» ACTIVITY: Pictures do not belong in the copy. Output exactly the lines from the one containing "The image size is (600, 945)." to the end of the listing below.

━━━ PROVIDED DATA ━━━

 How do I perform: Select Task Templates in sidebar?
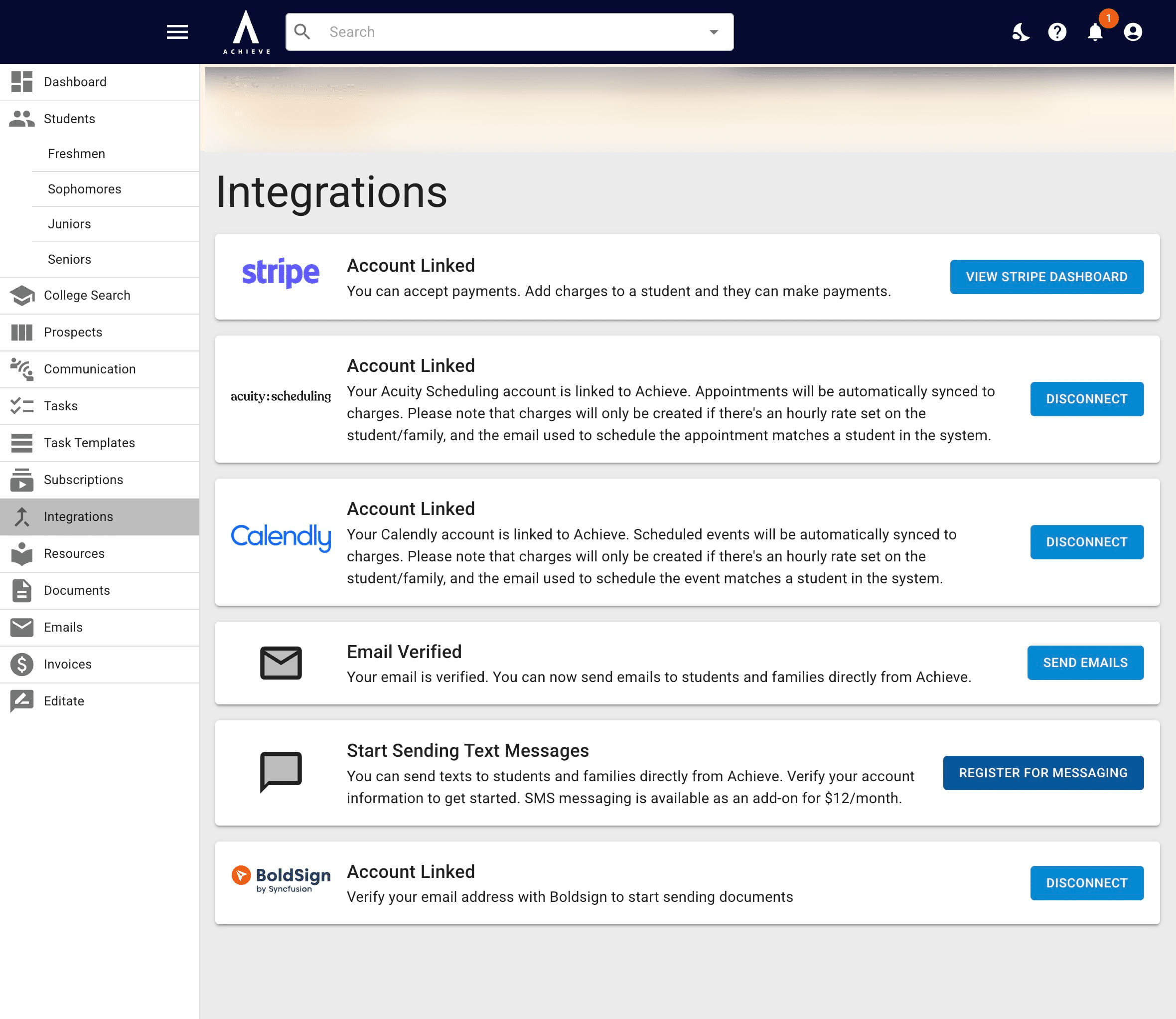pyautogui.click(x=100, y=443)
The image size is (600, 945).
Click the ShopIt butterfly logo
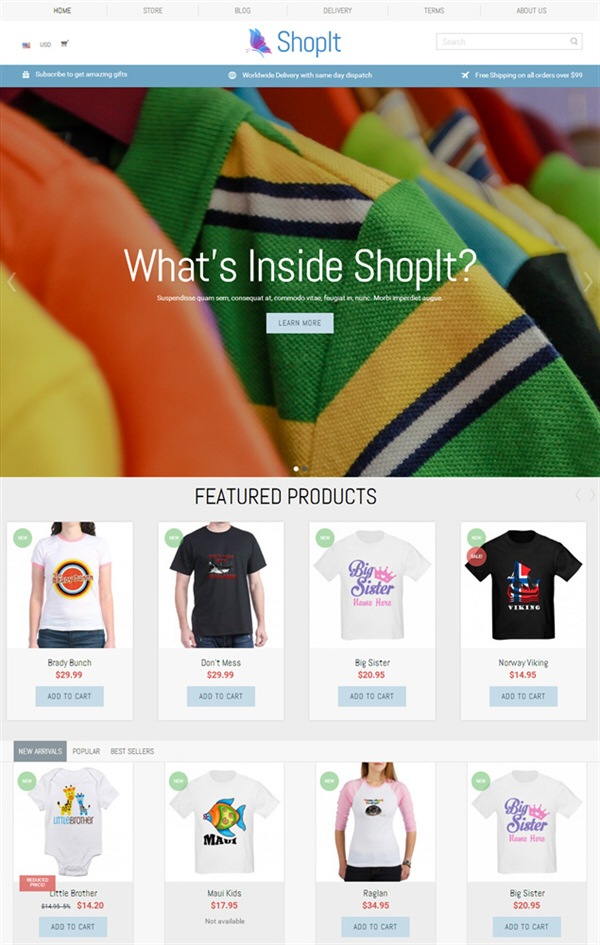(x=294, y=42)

━━━

» SOLUTION FOR THIS TASK:
The image size is (600, 945).
Click the ShopIt butterfly logo
(x=294, y=42)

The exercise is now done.